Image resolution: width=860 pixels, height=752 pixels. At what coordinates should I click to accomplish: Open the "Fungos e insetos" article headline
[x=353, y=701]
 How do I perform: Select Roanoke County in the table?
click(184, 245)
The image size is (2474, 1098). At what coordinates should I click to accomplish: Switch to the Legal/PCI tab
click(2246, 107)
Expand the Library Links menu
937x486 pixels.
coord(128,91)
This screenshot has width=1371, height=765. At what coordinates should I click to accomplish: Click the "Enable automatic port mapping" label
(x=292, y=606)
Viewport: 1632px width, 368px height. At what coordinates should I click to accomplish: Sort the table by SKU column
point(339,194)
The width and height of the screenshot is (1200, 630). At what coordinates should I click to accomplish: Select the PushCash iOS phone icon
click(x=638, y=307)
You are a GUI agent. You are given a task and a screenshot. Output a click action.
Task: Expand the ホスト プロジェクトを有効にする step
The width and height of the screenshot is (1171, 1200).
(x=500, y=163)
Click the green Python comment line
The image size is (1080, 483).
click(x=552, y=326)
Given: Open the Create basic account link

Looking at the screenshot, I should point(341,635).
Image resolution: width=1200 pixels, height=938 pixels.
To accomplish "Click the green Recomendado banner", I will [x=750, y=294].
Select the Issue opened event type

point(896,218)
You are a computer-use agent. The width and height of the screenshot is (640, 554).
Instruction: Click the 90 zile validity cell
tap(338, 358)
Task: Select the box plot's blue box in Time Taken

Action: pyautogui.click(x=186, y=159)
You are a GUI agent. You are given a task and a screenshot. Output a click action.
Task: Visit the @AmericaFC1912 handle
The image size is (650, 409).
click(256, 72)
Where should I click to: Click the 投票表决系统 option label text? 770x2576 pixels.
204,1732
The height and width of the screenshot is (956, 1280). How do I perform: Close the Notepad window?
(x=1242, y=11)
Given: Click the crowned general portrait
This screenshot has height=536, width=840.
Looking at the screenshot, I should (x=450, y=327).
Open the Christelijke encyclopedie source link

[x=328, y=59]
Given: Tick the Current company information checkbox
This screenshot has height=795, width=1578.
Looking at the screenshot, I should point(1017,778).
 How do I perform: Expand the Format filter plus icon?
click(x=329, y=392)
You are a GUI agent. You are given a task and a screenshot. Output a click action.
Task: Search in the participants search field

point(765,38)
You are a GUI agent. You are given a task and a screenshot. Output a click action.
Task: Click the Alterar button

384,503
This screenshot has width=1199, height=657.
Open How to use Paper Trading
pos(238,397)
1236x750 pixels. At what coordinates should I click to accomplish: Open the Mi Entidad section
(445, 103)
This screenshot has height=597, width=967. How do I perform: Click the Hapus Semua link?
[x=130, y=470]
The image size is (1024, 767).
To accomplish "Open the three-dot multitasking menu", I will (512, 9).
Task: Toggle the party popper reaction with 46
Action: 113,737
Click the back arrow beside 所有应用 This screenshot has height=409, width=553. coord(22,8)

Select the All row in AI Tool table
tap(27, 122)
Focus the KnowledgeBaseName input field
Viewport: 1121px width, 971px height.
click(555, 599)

========

:: Problem ::
Please print the lines from the start of the records up to and including the line with "Given: Tick the", copying each one exactly and leaving out the rest.

:: Written response ::
Image resolution: width=860 pixels, height=752 pixels. At what coordinates should I click to accomplish: Open the "Fungos e insetos" article headline
[x=353, y=701]
 How do I perform: Select Roanoke County in the table?
click(184, 245)
The image size is (2474, 1098). At what coordinates should I click to accomplish: Switch to the Legal/PCI tab
click(2246, 107)
Expand the Library Links menu
937x486 pixels.
coord(128,91)
This screenshot has width=1371, height=765. At what coordinates should I click to accomplish: Click the "Enable automatic port mapping" label
(x=292, y=606)
Viewport: 1632px width, 368px height. At what coordinates should I click to accomplish: Sort the table by SKU column
point(339,194)
The width and height of the screenshot is (1200, 630). At what coordinates should I click to accomplish: Select the PushCash iOS phone icon
click(x=638, y=307)
You are a GUI agent. You are given a task and a screenshot. Output a click action.
Task: Expand the ホスト プロジェクトを有効にする step
The width and height of the screenshot is (1171, 1200).
(x=500, y=163)
Click the green Python comment line
The image size is (1080, 483).
click(x=552, y=326)
Given: Open the Create basic account link

Looking at the screenshot, I should point(341,635).
Image resolution: width=1200 pixels, height=938 pixels.
To accomplish "Click the green Recomendado banner", I will [x=750, y=294].
Select the Issue opened event type

point(896,218)
You are a computer-use agent. The width and height of the screenshot is (640, 554).
Instruction: Click the 90 zile validity cell
tap(338, 358)
Task: Select the box plot's blue box in Time Taken

Action: pyautogui.click(x=186, y=159)
You are a GUI agent. You are given a task and a screenshot. Output a click action.
Task: Visit the @AmericaFC1912 handle
The image size is (650, 409).
click(256, 72)
Where should I click to: Click the 投票表决系统 option label text? 770x2576 pixels.
204,1732
The height and width of the screenshot is (956, 1280). How do I perform: Close the Notepad window?
(x=1242, y=11)
Given: Click the crowned general portrait
This screenshot has height=536, width=840.
Looking at the screenshot, I should (x=450, y=327).
Open the Christelijke encyclopedie source link

[x=328, y=59]
Given: Tick the Current company information checkbox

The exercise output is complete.